En la medida en que se traduzcan en un malestar espiritual o anímico, esto se aplica a cualquier tipo de problemas y no sólo a los físicos. Como lo hemos dicho ya, en nuestra vida interior, nada “es”, y todo “significa”, lo cual quiere decir que allí los aconteceres no tienen un cartel con indicación de sus nombres, como en el ámbito social, sino que sólo puede decirse que “funcionan”, y que ese funcionamiento tiene mucho que ver con la actitud interior de cada uno. Comprender esto, es crecer en conciencia.
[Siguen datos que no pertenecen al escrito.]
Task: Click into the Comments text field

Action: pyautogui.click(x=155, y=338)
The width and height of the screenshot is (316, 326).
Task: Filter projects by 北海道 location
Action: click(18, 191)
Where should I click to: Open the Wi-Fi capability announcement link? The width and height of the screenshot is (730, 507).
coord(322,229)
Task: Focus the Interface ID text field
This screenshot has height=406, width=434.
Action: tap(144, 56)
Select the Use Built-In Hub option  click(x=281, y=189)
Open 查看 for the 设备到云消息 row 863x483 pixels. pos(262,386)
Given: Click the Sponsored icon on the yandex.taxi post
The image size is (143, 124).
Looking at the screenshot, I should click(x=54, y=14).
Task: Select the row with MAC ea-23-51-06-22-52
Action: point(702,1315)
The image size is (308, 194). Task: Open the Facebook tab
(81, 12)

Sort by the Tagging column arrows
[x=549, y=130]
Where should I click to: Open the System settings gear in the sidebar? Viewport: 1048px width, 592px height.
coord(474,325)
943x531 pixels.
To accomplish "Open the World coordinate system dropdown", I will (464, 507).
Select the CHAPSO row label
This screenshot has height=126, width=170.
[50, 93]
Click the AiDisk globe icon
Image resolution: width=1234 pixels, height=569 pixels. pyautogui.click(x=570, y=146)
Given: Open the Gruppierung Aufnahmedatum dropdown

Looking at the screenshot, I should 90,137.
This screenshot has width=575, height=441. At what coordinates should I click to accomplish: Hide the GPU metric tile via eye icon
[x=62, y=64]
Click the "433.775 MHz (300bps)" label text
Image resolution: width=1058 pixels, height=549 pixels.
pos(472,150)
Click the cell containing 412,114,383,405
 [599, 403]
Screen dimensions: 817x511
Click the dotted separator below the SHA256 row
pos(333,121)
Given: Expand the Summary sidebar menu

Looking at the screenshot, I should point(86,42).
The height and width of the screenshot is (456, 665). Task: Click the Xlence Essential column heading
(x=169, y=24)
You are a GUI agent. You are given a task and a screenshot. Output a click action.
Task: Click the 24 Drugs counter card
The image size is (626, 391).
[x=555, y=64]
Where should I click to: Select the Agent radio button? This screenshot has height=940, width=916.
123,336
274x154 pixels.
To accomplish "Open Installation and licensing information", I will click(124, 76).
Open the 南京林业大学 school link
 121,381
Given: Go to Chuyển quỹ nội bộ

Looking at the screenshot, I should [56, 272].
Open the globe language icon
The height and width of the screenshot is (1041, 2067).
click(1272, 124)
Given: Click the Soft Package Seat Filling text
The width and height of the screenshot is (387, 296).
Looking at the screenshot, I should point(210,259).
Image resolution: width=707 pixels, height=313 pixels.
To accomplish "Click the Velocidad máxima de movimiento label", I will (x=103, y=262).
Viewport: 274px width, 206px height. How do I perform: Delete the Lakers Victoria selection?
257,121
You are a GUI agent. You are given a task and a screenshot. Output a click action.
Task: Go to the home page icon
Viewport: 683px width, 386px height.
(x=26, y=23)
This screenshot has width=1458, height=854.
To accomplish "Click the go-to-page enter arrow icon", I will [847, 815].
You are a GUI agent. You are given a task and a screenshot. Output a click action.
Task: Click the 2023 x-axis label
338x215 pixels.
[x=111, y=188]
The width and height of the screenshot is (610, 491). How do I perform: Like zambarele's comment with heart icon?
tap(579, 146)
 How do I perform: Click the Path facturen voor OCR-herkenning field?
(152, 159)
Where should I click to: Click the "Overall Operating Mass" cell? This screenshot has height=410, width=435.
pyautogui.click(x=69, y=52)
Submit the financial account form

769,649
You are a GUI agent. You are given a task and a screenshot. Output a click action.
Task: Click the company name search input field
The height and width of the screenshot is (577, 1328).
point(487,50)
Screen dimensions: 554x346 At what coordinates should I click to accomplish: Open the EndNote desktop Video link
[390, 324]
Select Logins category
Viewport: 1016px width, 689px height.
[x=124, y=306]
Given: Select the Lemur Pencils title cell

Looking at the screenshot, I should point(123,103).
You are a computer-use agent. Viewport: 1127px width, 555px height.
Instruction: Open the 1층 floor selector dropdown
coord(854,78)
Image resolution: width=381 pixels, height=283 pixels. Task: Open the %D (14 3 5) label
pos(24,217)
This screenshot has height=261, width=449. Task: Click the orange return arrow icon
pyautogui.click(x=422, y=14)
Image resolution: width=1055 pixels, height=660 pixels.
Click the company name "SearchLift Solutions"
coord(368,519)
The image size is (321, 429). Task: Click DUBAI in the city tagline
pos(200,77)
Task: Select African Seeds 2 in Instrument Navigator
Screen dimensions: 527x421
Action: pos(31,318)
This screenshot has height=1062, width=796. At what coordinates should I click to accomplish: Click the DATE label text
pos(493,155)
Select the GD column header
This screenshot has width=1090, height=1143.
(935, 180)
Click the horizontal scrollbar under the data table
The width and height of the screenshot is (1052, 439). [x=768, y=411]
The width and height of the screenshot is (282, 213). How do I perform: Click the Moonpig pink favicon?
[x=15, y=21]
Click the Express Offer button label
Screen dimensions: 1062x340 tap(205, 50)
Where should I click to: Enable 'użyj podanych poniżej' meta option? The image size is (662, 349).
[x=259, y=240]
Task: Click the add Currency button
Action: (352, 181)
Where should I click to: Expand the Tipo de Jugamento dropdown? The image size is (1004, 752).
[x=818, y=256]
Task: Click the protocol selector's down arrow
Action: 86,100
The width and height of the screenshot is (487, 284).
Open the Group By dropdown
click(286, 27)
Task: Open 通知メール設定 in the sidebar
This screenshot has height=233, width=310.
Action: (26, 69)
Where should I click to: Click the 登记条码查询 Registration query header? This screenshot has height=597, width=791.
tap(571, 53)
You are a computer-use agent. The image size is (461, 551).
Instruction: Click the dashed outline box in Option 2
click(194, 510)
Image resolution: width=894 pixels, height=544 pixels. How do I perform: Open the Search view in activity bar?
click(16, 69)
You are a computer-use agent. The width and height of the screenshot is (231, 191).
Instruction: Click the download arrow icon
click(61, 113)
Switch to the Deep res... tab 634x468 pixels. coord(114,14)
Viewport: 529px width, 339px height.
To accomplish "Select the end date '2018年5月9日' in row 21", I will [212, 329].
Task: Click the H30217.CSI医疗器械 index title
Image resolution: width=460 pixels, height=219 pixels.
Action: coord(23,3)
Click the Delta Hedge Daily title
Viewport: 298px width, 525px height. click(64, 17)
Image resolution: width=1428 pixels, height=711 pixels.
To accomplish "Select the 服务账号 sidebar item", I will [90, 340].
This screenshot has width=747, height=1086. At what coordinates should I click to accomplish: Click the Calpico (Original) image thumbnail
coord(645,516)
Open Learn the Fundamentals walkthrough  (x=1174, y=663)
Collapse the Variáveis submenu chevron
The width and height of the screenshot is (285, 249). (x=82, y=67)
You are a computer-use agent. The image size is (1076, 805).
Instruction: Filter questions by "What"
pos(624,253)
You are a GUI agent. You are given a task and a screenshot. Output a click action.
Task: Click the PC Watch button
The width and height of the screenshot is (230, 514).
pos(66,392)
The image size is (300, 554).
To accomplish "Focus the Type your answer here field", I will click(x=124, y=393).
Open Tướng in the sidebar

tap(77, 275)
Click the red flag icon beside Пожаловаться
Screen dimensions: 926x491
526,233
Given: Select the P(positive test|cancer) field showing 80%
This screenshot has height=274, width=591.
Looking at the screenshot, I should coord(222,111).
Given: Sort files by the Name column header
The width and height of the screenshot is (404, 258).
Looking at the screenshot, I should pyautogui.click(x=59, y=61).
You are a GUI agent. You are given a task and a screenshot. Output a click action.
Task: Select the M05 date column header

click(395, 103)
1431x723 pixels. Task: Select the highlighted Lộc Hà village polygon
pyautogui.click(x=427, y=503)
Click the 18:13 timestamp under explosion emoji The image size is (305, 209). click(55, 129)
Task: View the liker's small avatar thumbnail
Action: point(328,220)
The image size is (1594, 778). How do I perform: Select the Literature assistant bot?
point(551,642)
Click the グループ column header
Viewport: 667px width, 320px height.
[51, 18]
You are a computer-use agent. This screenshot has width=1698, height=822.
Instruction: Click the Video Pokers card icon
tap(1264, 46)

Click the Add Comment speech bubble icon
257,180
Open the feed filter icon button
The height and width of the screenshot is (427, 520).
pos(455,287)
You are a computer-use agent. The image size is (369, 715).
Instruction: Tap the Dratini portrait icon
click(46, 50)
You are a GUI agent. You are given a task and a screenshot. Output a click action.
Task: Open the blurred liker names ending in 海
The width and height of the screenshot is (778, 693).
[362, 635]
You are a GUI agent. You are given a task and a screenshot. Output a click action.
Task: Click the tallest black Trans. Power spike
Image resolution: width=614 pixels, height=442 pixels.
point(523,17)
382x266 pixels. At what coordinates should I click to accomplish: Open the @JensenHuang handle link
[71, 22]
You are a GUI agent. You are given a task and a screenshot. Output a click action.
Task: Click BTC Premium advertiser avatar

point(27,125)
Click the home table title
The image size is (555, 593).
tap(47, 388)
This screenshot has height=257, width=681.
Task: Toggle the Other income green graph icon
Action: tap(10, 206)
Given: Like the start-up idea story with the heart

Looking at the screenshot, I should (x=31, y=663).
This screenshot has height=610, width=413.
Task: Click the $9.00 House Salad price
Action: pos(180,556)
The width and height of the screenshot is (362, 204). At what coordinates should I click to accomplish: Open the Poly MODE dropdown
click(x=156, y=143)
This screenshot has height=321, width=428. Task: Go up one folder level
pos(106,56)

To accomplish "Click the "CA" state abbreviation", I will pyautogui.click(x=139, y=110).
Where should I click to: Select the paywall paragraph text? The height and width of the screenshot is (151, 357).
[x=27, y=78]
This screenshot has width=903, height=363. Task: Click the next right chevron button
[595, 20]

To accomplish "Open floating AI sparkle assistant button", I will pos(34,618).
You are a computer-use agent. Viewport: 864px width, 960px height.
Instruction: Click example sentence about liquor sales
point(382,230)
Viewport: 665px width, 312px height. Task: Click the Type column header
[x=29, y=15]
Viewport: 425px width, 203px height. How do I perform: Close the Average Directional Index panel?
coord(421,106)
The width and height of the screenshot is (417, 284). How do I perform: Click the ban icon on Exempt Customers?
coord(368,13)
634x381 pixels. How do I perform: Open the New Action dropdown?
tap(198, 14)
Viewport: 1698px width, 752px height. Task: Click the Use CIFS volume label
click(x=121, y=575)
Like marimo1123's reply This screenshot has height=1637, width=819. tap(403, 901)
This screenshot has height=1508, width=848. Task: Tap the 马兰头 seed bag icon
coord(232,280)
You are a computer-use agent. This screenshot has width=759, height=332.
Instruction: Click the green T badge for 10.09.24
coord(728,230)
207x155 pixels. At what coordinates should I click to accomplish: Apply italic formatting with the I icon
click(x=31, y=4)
En el fondo, estamos hablando de reconocer y respetar la soberanía interior del individuo, que coexiste con la social. Hombres y mujeres viven, como diría Somerset Maugham, al filo de una navaja; entre dos mundos: el social y el íntimo. La diferencia es que dentro de la sociedad, la soberanía sólo se respeta, mientras que en el ámbito subjetivo, la soberanía se ejerce. Recuperar la dignidad y el ejercicio de ese poder interior es fundamental, porque no debemos olvidar que vivir, es un continuo de experiencias subjetivas.
Un ejemplo de coexistencia de ambas jurisdicciones lo proporcionan las monarquías parlamentarias. Si le preguntáramos al rey de dónde proviene su poder soberano, contestaría de inmediato: “de Dios”. Pero si le hiciéramos la misma pregunta a quien preside el Parlamento, diría: “del pueblo”. Es en la coexistencia balanceada de ambos poderes donde reside la salud, tanto política como individual.